◆ **Required work**:
Can you rewrite the entries below, from the very first line through the line containing "point(624,41)" (both ends included), as a Markdown table with the columns No. and Line, one numbered row per line? Skip blank lines and leave the pictures out.

◆ **Dataset excerpts**:

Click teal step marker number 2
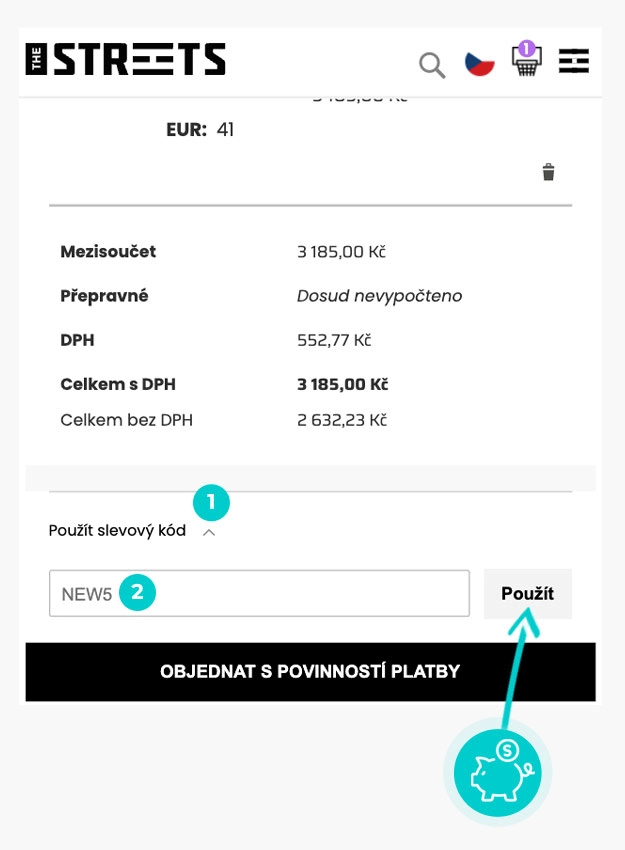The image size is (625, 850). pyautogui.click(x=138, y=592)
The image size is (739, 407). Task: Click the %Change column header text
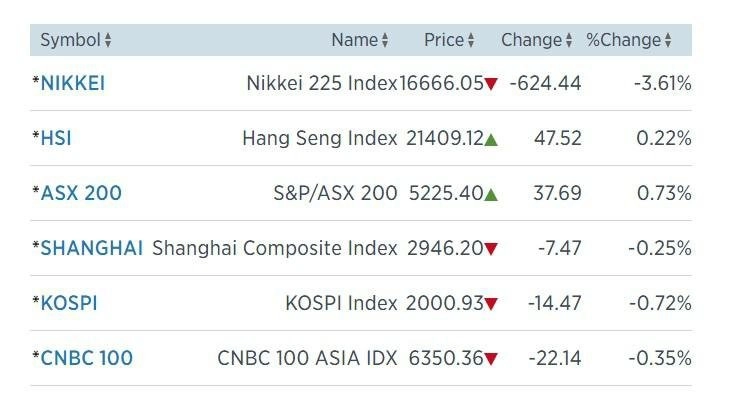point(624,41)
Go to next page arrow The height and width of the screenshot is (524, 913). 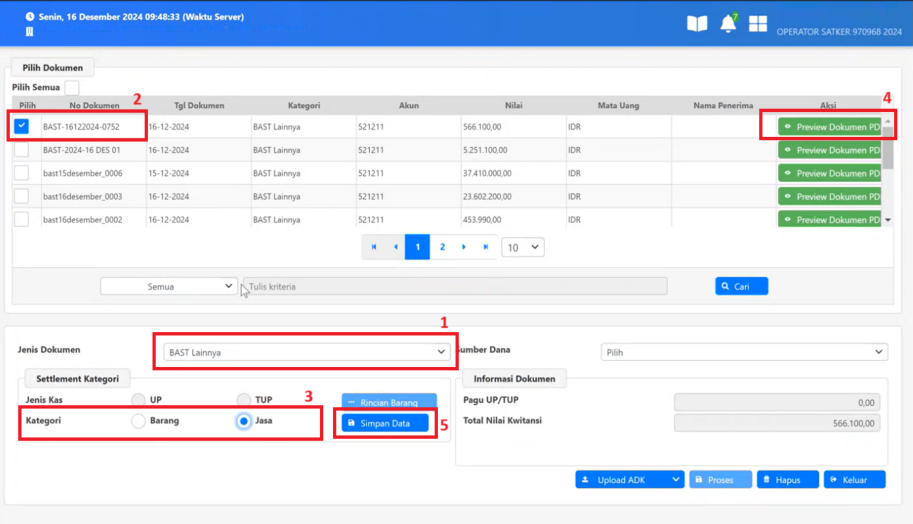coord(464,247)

◆ **Reply**:
| No. | Line |
|---|---|
| 1 | Click teal step marker number 2 |
| 2 | The image size is (625, 850). pyautogui.click(x=138, y=592) |
| 3 | The image size is (739, 407). Task: Click the %Change column header text |
| 4 | point(624,41) |